On the spending side, sub-prime cards work the same way as a prime card – simply swipe, sign, and go when making purchases.
The difference is that sub-prime cards generally cost more due to more fees and a higher interest rate – also known as the annual percentage rate (APR).
To be fair, a high APR can be painless for the cardholder if the account balance is paid in full every month by the due date, avoiding any interest charges at all. Most credit cards have an interest-free grace period for purchases but not for cash advances or convenience checks.
Sub-prime cards tend to have a number of fees related to opening the account or keeping the account active, such as a one-time processing fee, an annual fee, and possibly a monthly service fee.
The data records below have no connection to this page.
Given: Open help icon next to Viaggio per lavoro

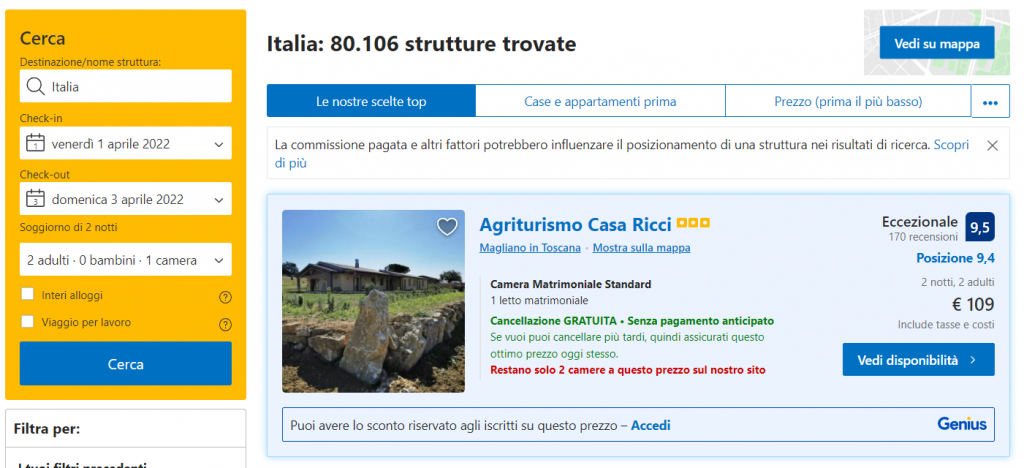Looking at the screenshot, I should pos(225,324).
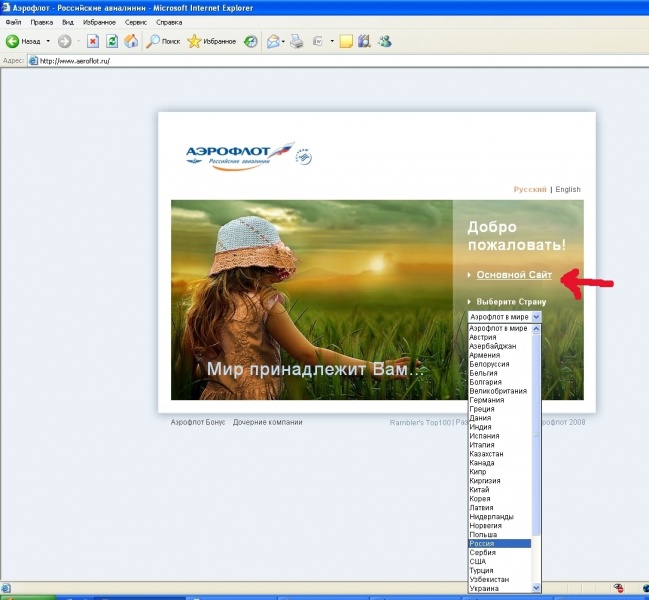The width and height of the screenshot is (649, 600).
Task: Click the address bar URL field
Action: [300, 61]
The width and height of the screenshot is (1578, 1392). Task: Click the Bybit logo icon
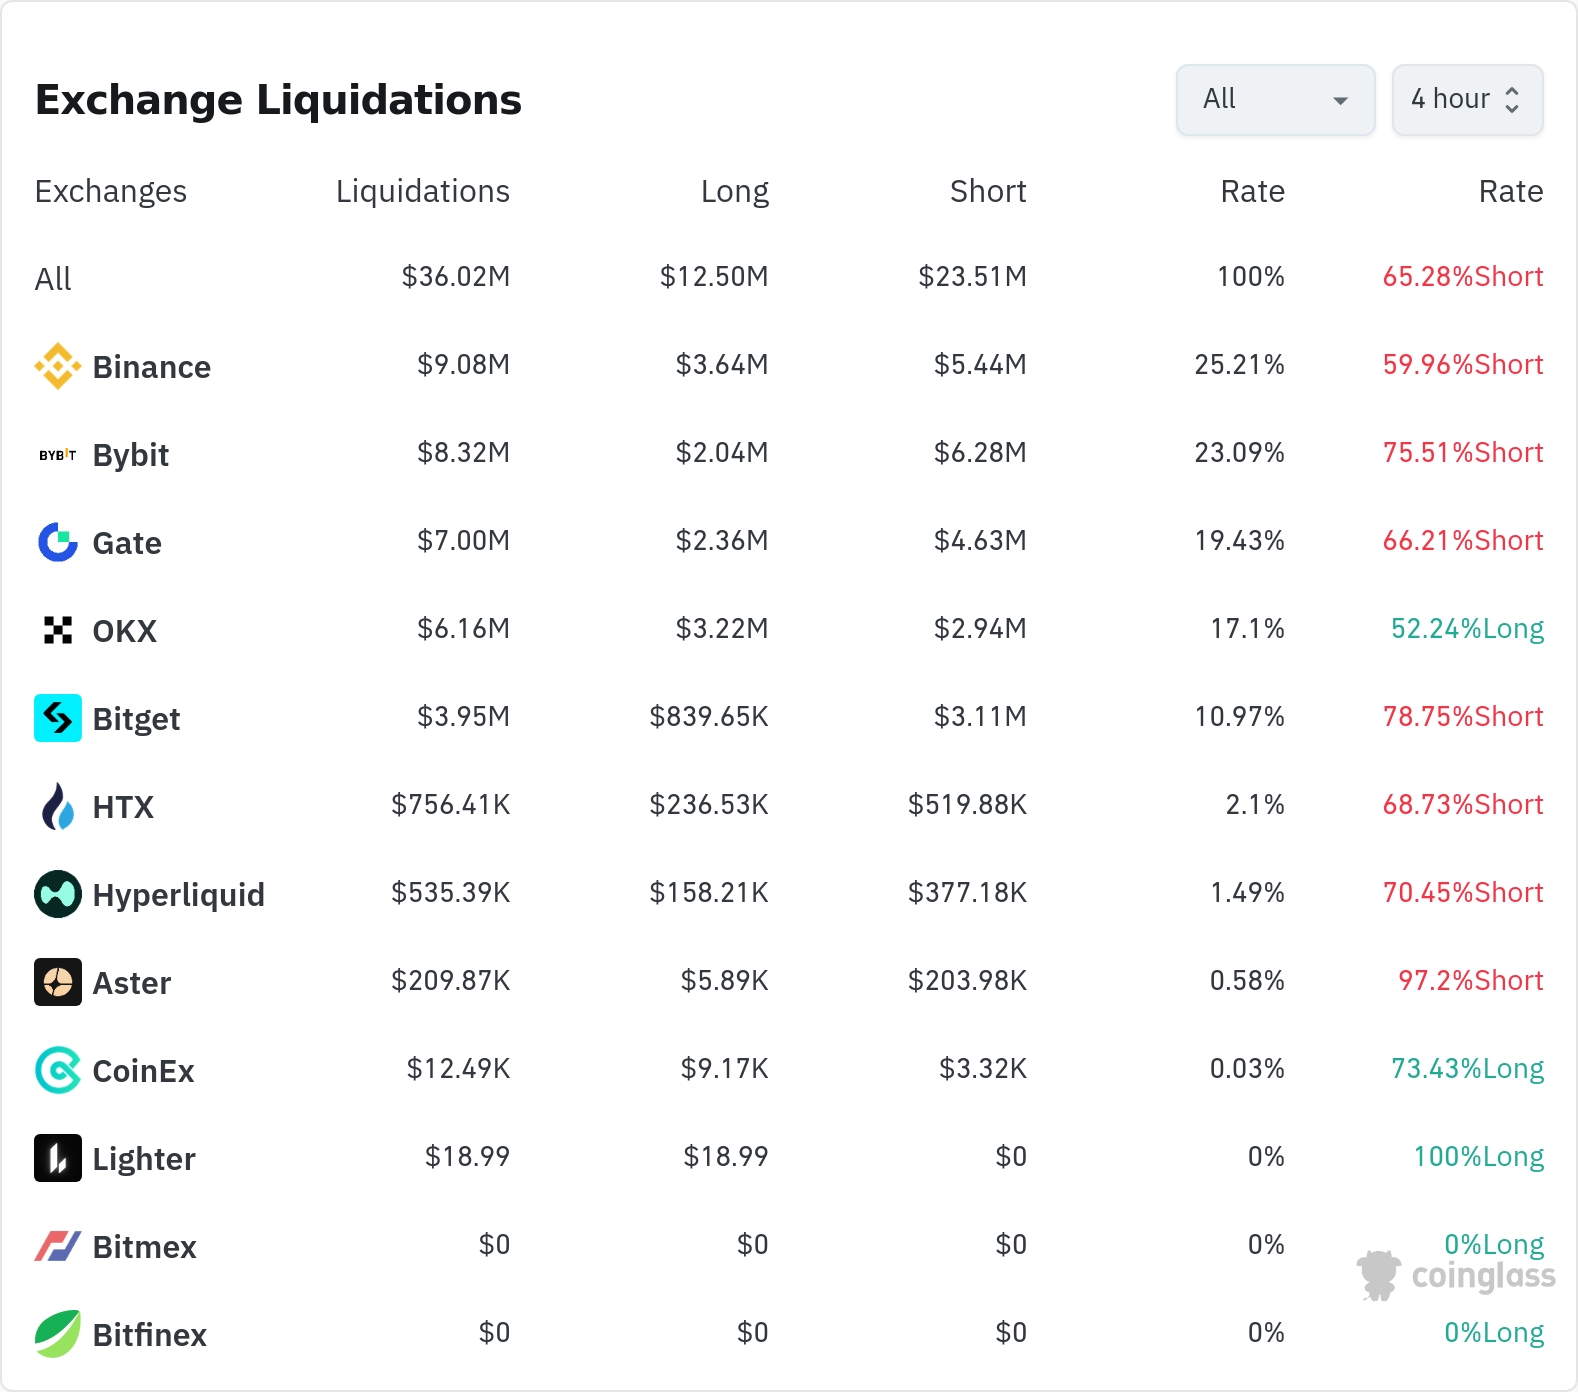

Penalty fees can be applied for late payments or for spending more than the credit limit, and it’s not just sub-prime cards that charge them. Cardholders who pay close attention to their payment due dates and account balances can avoid these charges completely.
Any fees will be applied to the credit card’s balance when they are due – some of them will be due immediately upon opening the account.
Ideally, the sub-prime cardholder will improve their credit after a period of time – maybe a year or two – of responsible spending and on-time payments. The consumer may then qualify to move up to a credit card with lower costs and more benefits.
For any credit card, sub-prime or otherwise: Consumers should carefully read and understand the terms and conditions before opening an account.